PROBLEM DESCRIPTION: Copy the result of filtering the entries below for lines that include the string "height".

MATERIAL FOR THIS EXERCISE:
┌──

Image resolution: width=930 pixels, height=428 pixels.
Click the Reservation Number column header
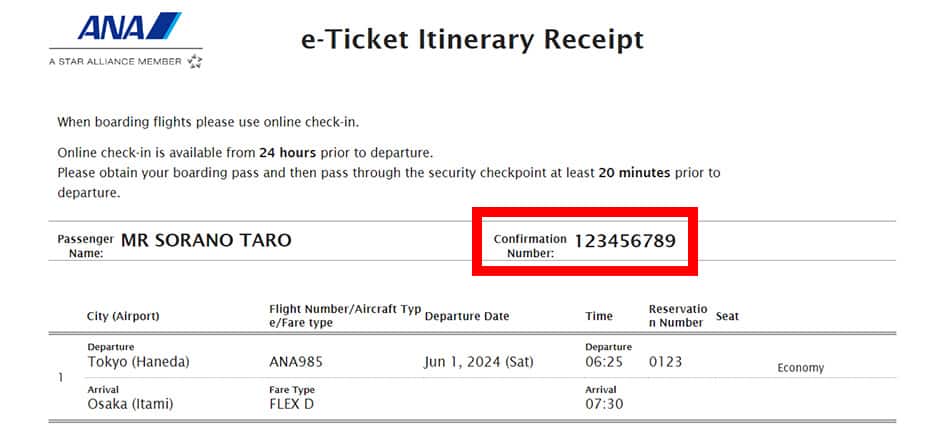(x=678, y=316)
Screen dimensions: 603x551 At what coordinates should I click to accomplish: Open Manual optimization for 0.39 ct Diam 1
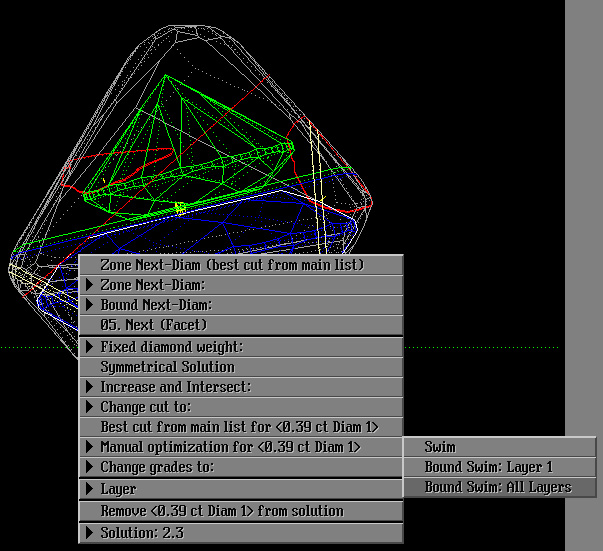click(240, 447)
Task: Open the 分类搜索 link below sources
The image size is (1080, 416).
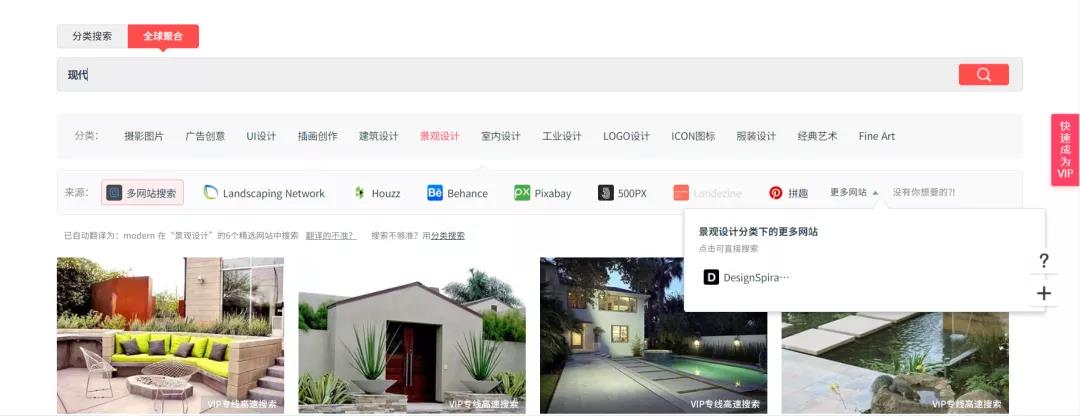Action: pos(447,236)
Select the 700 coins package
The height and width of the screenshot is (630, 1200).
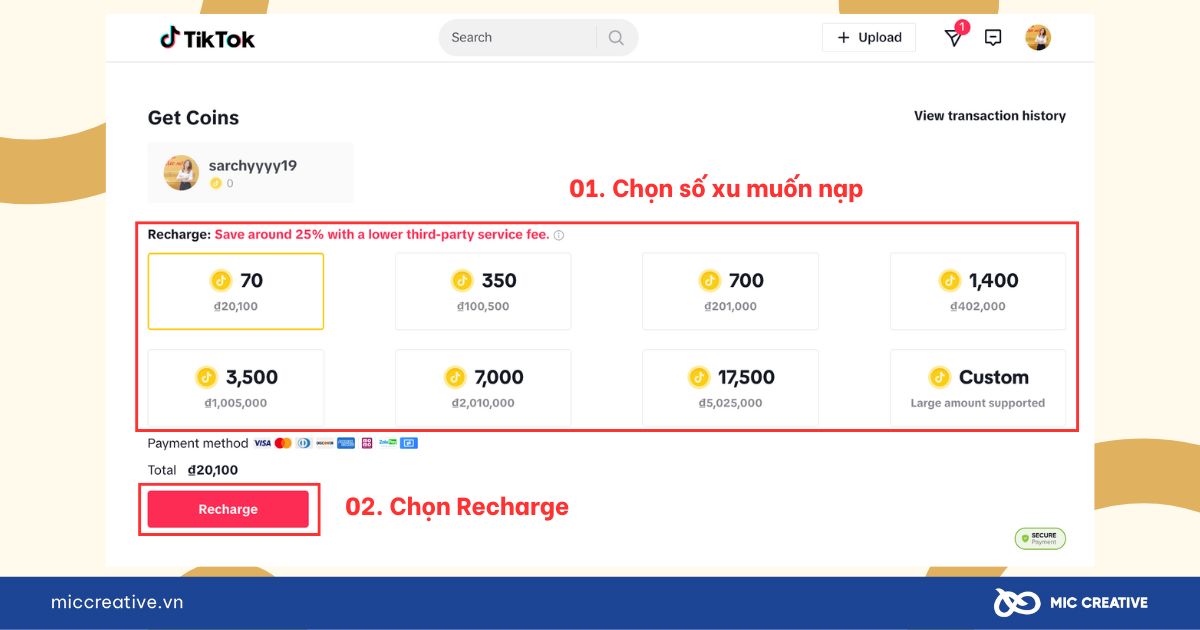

└──

OUTPUT FOR THIS EXERCISE:
Image resolution: width=930 pixels, height=428 pixels.
The height and width of the screenshot is (630, 1200).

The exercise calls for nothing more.